=== Extract to read ===
Mr. Walbert joined Horizon in June 2008 as President and Chief Executive Officer and has served as Chairman of the Board of Directors since 2010. Prior to joining Horizon, Mr. Walbert served as President, Chief Executive Officer and Director of IDM Pharma, Inc., which was acquired by Takeda in June 2009. Prior to IDM, Mr. Walbert served as Executive Vice President, Commercial Operations at NeoPharm, Inc. From 2001 to 2005, Mr. Walbert served as Divisional Vice President and General Manager, Immunology, where he led the global development and launch of the multi-indication biologic HUMIRA and as Divisional Vice President, Global Cardiovascular Strategy at Abbott, now AbbVie. From 1998 to 2001, Mr. Walbert served as Director, CELEBREX North America and Arthritis Team Leader, Asia Pacific, Latin America and Canada at G.D. Searle & Company. From 1991 to 1998, Mr. Walbert also held sales and marketing roles with increasing responsibility at G.D. Searle, Merck & Co., Inc. and Wyeth.
=== Extracted information ===
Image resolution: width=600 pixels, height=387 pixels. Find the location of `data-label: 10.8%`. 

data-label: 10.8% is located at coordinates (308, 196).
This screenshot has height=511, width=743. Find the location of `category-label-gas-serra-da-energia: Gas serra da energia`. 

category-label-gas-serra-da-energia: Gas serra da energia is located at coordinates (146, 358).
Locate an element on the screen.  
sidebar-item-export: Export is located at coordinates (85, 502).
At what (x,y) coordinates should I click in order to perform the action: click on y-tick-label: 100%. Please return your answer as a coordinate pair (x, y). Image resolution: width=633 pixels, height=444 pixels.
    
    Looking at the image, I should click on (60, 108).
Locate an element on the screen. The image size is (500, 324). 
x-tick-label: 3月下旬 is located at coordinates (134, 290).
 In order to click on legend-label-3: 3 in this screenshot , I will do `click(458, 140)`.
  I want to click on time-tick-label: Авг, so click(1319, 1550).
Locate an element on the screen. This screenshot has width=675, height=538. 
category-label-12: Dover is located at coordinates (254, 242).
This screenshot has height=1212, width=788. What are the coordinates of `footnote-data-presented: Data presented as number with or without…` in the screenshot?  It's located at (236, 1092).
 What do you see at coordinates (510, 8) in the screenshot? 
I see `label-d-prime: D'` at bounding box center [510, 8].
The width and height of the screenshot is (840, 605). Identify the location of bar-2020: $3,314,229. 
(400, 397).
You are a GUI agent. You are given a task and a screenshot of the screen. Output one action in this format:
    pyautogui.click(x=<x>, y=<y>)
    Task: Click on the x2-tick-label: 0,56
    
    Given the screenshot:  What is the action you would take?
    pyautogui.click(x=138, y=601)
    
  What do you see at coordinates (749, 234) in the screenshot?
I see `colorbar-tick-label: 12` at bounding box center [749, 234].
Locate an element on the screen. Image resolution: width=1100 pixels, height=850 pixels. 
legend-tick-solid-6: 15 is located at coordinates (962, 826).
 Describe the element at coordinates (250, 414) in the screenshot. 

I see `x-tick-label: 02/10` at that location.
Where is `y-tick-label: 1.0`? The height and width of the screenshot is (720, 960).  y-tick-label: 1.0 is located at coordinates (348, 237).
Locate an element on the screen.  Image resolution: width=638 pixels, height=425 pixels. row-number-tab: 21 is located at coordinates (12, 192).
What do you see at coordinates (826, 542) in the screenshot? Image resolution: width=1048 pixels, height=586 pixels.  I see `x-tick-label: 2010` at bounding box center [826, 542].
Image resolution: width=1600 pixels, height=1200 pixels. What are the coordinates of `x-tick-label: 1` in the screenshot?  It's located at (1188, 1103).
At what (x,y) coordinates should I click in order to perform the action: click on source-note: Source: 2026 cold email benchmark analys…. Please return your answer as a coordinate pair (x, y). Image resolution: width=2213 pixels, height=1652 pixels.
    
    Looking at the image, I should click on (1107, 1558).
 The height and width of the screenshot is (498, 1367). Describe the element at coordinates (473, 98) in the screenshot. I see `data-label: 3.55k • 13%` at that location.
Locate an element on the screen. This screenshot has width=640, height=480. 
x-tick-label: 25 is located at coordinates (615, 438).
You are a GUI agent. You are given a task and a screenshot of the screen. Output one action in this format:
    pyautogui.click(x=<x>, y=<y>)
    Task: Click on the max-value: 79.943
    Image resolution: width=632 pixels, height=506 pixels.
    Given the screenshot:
===
Problem statement:
In the career summary of Mr. Walbert, which company acquired IDM Pharma, Inc., and in what month and year?

Task answer:
Takeda acquired IDM Pharma, Inc. in June 2009.